Sometimes it can seem that life in the woods and fields is all around; every bush, clump of rushes, gatepost has a tenant actively searching or patiently waiting. At other times in other places nothing stirs, even the sky is empty; my last few visits to the Labyrinth have been like this, one or two Robins and Wrens have scolded the dog walkers, there were occasional half heard whispers of sound from birds flying over, a few Jackdaws were busy on the crags. Apart from these, nothing.
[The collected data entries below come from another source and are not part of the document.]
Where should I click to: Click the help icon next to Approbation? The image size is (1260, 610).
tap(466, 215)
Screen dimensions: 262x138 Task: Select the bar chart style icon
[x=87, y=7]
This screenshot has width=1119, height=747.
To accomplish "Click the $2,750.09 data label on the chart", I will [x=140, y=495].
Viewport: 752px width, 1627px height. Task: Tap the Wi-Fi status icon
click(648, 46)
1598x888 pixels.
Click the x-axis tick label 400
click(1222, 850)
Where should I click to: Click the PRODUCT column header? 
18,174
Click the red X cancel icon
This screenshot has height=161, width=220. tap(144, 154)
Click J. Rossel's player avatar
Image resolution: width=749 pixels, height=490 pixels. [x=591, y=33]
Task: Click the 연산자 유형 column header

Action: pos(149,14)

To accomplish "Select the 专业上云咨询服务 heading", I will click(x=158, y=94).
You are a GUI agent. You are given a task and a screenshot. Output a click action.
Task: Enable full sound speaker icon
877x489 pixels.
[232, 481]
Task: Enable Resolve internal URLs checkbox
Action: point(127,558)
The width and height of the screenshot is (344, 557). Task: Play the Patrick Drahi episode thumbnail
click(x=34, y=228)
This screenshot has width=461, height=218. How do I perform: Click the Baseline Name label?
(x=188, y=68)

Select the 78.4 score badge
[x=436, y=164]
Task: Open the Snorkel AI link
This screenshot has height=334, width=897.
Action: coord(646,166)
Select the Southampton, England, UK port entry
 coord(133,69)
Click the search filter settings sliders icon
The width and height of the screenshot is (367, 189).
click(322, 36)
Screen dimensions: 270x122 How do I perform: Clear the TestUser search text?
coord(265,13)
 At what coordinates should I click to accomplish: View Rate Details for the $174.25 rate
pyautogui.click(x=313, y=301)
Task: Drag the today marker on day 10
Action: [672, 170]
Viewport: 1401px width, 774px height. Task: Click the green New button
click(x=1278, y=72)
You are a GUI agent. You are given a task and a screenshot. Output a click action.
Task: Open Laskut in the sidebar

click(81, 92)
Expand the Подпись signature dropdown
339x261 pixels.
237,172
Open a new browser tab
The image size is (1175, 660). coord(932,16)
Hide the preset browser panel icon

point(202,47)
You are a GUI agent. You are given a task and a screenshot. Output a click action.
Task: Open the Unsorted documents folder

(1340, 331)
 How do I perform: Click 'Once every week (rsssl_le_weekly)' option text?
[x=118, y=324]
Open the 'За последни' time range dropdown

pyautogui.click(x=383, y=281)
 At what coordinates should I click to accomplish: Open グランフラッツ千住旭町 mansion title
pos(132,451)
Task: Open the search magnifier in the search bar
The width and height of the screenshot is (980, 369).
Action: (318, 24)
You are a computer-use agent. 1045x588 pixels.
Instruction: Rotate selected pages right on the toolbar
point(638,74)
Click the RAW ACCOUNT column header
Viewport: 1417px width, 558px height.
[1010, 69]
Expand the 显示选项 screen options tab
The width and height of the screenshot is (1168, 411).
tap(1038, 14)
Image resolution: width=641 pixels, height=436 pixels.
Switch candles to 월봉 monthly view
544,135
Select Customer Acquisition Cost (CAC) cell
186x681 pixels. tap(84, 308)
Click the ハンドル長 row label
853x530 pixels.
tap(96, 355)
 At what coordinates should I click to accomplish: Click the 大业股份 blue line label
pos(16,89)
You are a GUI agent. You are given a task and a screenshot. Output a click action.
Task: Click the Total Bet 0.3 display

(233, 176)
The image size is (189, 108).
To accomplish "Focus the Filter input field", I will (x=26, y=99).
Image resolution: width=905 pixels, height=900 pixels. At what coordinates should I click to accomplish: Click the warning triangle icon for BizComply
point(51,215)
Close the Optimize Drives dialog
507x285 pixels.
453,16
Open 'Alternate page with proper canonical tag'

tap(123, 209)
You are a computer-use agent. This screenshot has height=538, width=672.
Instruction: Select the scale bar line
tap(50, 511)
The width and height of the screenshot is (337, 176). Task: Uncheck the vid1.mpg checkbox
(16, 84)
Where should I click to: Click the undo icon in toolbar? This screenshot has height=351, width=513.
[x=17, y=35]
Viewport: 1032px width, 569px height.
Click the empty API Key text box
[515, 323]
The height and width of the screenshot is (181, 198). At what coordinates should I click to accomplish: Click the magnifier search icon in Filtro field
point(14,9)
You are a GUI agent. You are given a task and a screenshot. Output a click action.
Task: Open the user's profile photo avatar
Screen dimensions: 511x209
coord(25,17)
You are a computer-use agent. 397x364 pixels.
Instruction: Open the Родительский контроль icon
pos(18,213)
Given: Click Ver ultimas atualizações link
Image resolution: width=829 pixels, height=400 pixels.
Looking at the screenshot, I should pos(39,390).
There have been moments however… Early one morning, flying out of the mist shrouds, a Heron, mist coloured. In the half-light it was vast, a cloud just darker than the air beating a course past me and out of sight behind mist hung trees. Almost every time I come to the Labyrinth the first bird I see is a Robin, so my expectations that day were Robin sized and I was unprepared for this, looking for a star I had been confronted by a galaxy.
Another day of drizzle, mist and general greyness was suddenly made memorable when the sun burst through and for a few moments the willow stems were flames.
Then in that blaze of light a Robin sang from an Alder beside the ponds.
I had a small box of seeds and dried mealworms that I emptied onto the seat beside the labyrinth; then sat next to them and pretended to be stone, as still and familiar as the seat, just part of the everyday furniture of the robins’ life. A blur of wings half seen from the corner of an eye almost made me turn to watch, but the small bird was gone
again as soon as the thought of turning started to form. I remained stone. Another lightning visit was followed by another, then suddenly a robin was next to me, watching this strange addition to its world. It pecked at a mealworm, one eye on the food, the other still watched me.
After a few minutes, minutes that seemed to stretch into days, I began slowly to move the camera into position, trying only to move when both eyes were elsewhere. The soft click of the shutter brought the birds attention firmly back to me, but then it began to feed again. Eventually it collected a beakful of mealworms and was gone. I sat and
tried to breath normally again and stretched legs that really did feel turned to stone.
Even the quietest, greyest, empty seeming Winters day can produce something magical.